Antiviral pills, unlike vaccines, are not a preventative strategy. Instead, they treat an infected individual experiencing symptoms from the virus.

Two drugs are now entering the market. Merck & Co.’s Lagevrio®, composed of one molecule, and Pfizer’s Paxlovid®, composed of two.

These medications disrupt specific processes in the viral assembly line to choke the virus’s ability to replicate.

The Mechanism of Molnupiravir

RNA-dependent RNA Polymerase (RdRp) is a cellular component that works similar to a photocopying machine for the virus’s genetic instructions. An infected host cell is forced to produce RdRp, which starts generating more copies of the virus’s RNA.

Molnupiravir, developed by Merck & Co., is a polymerase inhibitor. It inserts itself into the viral instructions that RdRp is copying, jumbling the contents. The RdRp then produces junk.

The Mechanism of Nirmatrelvir + Ritonavir

A replicating virus makes proteins necessary for its survival in a large, clumped mass called a polyprotein. A cellular component called a protease cuts a virus’s polyprotein into smaller, workable pieces.

Pfizer’s antiviral medication is a protease inhibitor made of two pills:

  1. The first pill, nirmatrelvir, stops protease from cutting viral products into smaller pieces.
  2. The second pill, ritonavir, protects nirmatrelvir from destruction by the body and allows it to keep working.

With a faulty polymerase or a large, unusable polyprotein, antiviral medications make it difficult for the coronavirus to replicate. If treated early enough, they can lessen the virus’s impact on the body.

The Future of COVID Antiviral Pills and Medications

Antiviral medications seem to have a bright future ahead of them.

COVID-19 antivirals are based on early research done on coronaviruses from the 2002-04 SARS-CoV and the 2012 MERS-CoV outbreaks. Current breakthroughs in this technology may pave the way for better pharmaceuticals in the future.

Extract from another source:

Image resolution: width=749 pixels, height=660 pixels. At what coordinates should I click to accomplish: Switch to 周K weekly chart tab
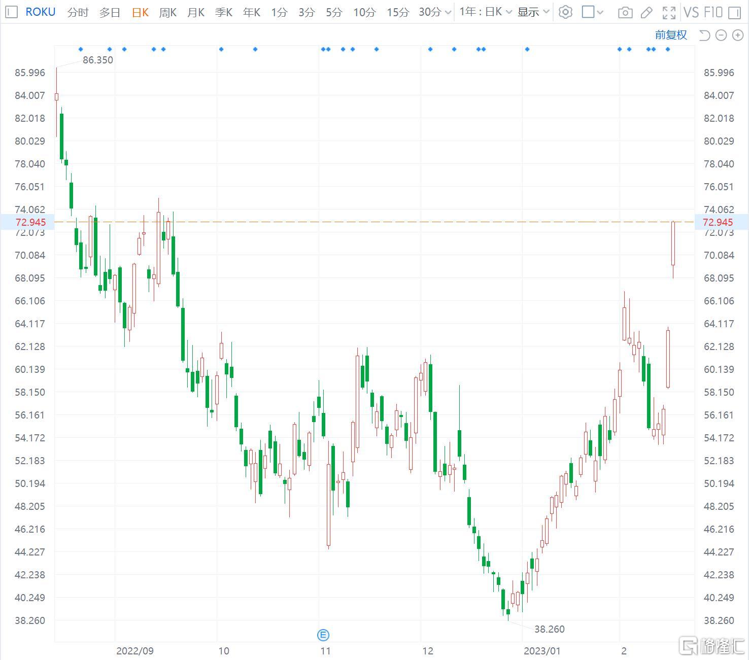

One half of Pfizer’s medication, ritonavir, currently treats many other viruses including HIV/AIDS.

Gilead Science is currently developing oral derivatives of remdesivir, another polymerase inhibitor currently only offered to inpatients in the United States.

More coronavirus antivirals are currently in the pipeline, offering a glimpse of control on the looming presence of COVID-19.

Author’s Note: The medical information in this article is an information resource only, and is not to be used or relied on for any diagnostic or treatment purposes. Please talk to your doctor before undergoing any treatment for COVID-19. If you become sick and believe you may have symptoms of COVID-19, please follow the CDC guidelines.